* _Stored items_
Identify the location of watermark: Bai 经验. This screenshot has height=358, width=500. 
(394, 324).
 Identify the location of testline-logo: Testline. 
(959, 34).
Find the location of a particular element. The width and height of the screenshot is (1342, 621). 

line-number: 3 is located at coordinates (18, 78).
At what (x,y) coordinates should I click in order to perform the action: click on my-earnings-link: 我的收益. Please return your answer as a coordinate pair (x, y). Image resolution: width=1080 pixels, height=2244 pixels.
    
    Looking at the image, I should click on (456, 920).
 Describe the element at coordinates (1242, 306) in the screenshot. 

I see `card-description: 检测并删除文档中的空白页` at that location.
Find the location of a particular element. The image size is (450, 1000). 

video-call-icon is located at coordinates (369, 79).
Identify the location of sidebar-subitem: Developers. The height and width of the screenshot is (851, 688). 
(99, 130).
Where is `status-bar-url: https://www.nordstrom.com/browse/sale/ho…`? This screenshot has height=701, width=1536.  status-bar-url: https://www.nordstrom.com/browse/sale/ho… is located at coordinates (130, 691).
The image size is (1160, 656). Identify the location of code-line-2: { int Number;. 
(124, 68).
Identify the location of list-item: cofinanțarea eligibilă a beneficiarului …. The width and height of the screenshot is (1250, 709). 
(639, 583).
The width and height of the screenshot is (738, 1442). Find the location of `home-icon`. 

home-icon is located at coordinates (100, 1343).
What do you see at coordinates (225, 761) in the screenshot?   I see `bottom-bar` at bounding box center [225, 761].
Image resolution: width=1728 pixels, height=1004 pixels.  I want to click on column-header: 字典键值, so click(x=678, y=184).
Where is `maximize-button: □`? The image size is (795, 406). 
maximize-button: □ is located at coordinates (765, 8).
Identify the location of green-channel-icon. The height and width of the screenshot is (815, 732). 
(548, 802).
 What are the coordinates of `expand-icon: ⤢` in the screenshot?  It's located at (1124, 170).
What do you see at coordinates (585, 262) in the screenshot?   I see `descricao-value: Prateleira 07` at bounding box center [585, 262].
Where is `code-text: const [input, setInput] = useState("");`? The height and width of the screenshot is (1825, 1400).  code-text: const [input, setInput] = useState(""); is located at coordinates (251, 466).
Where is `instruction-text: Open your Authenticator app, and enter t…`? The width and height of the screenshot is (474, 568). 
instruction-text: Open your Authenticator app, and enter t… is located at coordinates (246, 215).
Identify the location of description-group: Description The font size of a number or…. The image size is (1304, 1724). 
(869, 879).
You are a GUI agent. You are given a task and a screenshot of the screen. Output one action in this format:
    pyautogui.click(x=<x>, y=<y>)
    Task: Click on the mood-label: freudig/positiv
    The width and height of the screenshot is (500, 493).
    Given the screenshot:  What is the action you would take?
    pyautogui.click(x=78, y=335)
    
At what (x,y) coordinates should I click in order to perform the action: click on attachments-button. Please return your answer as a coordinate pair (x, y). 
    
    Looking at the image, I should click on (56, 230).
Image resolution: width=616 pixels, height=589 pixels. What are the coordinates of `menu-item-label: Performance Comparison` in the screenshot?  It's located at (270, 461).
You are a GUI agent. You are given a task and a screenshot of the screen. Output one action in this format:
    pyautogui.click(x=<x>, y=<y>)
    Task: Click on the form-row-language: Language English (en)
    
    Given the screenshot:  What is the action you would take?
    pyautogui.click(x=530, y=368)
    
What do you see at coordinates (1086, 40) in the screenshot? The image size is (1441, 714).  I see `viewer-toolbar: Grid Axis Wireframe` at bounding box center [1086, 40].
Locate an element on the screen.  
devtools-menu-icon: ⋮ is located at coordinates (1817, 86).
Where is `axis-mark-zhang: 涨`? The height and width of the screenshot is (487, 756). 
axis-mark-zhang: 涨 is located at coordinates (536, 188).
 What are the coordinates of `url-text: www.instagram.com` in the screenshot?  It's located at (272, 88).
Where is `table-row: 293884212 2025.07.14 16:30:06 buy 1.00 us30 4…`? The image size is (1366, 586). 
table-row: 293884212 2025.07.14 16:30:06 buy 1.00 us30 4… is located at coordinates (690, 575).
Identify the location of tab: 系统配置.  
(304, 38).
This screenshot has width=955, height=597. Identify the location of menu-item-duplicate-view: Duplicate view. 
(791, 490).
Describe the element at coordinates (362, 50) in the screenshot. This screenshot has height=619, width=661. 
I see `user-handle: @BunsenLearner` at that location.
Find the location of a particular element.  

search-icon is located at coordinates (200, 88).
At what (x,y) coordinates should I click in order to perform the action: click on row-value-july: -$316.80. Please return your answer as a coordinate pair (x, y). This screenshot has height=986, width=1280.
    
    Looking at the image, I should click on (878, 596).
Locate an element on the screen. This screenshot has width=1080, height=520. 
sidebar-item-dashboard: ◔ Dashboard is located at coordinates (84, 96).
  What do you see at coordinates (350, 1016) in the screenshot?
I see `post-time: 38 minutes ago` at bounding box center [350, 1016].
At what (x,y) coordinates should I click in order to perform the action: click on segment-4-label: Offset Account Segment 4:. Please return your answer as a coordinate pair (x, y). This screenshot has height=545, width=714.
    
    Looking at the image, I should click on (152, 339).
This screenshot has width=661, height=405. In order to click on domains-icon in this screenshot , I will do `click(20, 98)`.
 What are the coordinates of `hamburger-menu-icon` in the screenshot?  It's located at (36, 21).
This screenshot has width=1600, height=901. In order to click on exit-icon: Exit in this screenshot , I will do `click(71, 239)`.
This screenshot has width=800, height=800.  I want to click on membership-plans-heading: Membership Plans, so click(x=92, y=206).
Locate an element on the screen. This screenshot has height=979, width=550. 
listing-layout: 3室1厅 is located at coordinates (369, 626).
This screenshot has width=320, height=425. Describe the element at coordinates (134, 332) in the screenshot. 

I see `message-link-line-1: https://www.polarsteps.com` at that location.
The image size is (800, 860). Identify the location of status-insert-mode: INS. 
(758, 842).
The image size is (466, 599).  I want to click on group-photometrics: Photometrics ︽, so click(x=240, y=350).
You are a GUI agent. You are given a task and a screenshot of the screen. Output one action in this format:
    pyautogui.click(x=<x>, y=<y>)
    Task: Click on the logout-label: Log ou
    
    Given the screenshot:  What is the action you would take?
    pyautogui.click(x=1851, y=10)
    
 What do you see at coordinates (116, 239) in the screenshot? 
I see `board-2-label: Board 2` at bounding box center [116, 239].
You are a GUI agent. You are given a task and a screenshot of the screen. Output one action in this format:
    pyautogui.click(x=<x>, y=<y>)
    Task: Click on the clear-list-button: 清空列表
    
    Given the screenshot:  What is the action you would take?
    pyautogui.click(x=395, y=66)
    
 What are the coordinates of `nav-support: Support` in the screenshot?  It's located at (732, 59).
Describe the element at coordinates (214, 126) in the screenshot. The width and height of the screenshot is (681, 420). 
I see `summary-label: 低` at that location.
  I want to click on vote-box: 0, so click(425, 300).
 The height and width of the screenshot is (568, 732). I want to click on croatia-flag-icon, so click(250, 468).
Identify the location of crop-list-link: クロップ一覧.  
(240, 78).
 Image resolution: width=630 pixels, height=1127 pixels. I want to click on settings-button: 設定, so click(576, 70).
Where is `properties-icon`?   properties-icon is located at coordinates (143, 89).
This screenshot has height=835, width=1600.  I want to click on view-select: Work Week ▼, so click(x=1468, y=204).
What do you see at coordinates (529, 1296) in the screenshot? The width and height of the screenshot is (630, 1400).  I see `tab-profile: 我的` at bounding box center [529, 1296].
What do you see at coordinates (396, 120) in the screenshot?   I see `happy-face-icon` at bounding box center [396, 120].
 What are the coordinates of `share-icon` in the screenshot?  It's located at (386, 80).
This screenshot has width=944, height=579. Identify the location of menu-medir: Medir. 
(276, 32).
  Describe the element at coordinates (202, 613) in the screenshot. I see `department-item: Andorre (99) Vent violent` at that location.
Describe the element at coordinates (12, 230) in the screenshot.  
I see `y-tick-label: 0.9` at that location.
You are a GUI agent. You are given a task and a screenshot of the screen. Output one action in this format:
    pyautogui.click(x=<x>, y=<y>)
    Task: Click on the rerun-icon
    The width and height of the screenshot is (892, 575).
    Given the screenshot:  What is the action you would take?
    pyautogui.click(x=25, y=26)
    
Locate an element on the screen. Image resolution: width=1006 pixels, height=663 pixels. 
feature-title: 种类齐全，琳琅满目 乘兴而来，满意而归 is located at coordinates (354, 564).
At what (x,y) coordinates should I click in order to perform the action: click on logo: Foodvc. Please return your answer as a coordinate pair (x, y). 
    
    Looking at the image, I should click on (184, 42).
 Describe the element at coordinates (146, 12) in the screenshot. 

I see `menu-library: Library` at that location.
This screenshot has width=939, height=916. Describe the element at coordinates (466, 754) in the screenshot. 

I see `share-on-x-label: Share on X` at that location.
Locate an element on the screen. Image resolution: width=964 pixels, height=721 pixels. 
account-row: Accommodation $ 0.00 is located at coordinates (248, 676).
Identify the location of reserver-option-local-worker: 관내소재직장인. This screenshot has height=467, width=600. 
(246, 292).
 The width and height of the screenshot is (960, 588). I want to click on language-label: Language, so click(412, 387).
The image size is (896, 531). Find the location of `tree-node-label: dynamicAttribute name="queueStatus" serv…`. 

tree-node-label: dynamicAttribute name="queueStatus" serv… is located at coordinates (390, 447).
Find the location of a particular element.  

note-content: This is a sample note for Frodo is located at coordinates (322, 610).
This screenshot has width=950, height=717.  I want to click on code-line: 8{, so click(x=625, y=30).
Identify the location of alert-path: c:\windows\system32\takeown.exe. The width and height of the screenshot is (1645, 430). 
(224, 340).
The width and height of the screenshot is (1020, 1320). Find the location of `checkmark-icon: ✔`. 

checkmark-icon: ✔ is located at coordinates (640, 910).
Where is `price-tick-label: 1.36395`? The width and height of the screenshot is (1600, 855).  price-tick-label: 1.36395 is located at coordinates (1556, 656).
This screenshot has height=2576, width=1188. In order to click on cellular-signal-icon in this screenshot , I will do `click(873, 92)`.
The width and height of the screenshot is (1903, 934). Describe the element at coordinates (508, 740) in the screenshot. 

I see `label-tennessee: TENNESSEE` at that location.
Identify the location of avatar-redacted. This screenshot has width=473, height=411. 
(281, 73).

* _WHAT TO DO_
Please convert the lines of the listing, from the line containing "This screenshot has width=800, height=800." down to the line containing "The image size is (466, 599)." (both included), into a JSON list of strings with one string per line. Skip any blank lines.

* _EXERCISE ANSWER_
[
  "This screenshot has width=800, height=800.  I want to click on membership-plans-heading: Membership Plans, so click(x=92, y=206).",
  "Locate an element on the screen. This screenshot has height=979, width=550. ",
  "listing-layout: 3室1厅 is located at coordinates (369, 626).",
  "This screenshot has width=320, height=425. Describe the element at coordinates (134, 332) in the screenshot. ",
  "I see `message-link-line-1: https://www.polarsteps.com` at that location.",
  "The image size is (800, 860). Identify the location of status-insert-mode: INS. ",
  "(758, 842).",
  "The image size is (466, 599).  I want to click on group-photometrics: Photometrics ︽, so click(x=240, y=350)."
]